ACPR/147/2024 du 27.02.2024 sur OTMC/420/2024 ( TMC ) , ADMIS

Descripteurs : RISQUE DE COLLUSION
Normes : CPP.221

république et

canton de Genève

POUVOIR JUDICIAIRE

P/4113/2024 ACPR/147/2024

COUR DE JUSTICE

Chambre pénale de recours

Arrêt du mardi 27 février 2024

Entre

A______, actuellement détenu à la prison de B______, comparant par Me C______, avocat,

recourant,

 

contre l'ordonnance de mise en détention rendue le 13 février 2024 par le Tribunal des mesures de contrainte

 

et

LE TRIBUNAL DES MESURES DE CONTRAINTE, rue des Chaudronniers 9, 1204 Genève - case postale 3715, 1211 Genève 3

LE MINISTÈRE PUBLIC de la République et canton de Genève, route de Chancy 6B, 1213 Petit-Lancy - case postale 3565, 1211 Genève 3

intimés.

 


EN FAIT :

A.           Par acte reçu le 19 février 2024, A______ recourt contre l'ordonnance du 13 précédent, par laquelle le Tribunal des mesures de contrainte (ci-après : TMC) a ordonné son placement en détention provisoire jusqu’au 11 avril 2024.

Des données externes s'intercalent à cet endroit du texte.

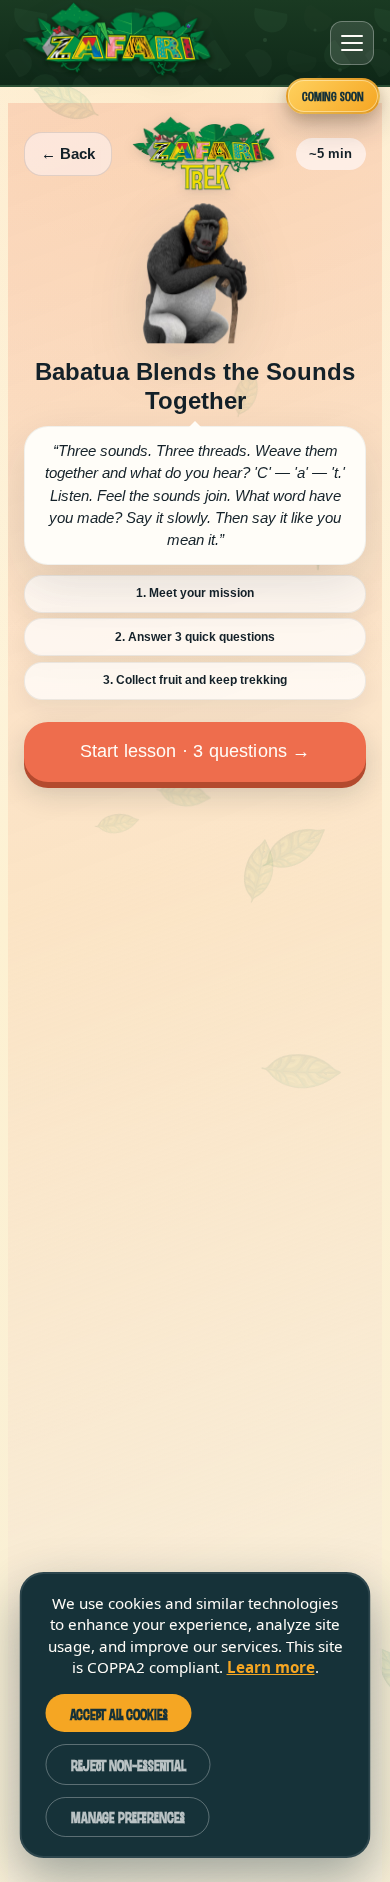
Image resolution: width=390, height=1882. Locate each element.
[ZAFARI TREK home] (203, 153)
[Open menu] (352, 43)
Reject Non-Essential (128, 1764)
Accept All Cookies (119, 1713)
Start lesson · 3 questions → (195, 751)
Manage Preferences (128, 1816)
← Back (68, 153)
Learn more (271, 1667)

Le recourant conclut, sous suite de frais et dépens, à l'annulation de cette décision et à sa libération immédiate, le cas échéant sous interdiction de contacter son comparse et obligation de s’en détourner en cas de rencontre fortuite.

B.            Les faits pertinents suivants ressortent de la procédure :

a.             A______, ressortissant portugais né en 2001, domicilié à Genève et titulaire d’un permis d’établissement, a été surpris le 10 février 2024 à D______ [VD], où il tentait – en compagnie d’un ami relâché sur ces entrefaites par le Ministère public – d’acquérir des téléphones portables sous de fausses identités. L’opérateur téléphonique concerné n’a pas déposé plainte pénale.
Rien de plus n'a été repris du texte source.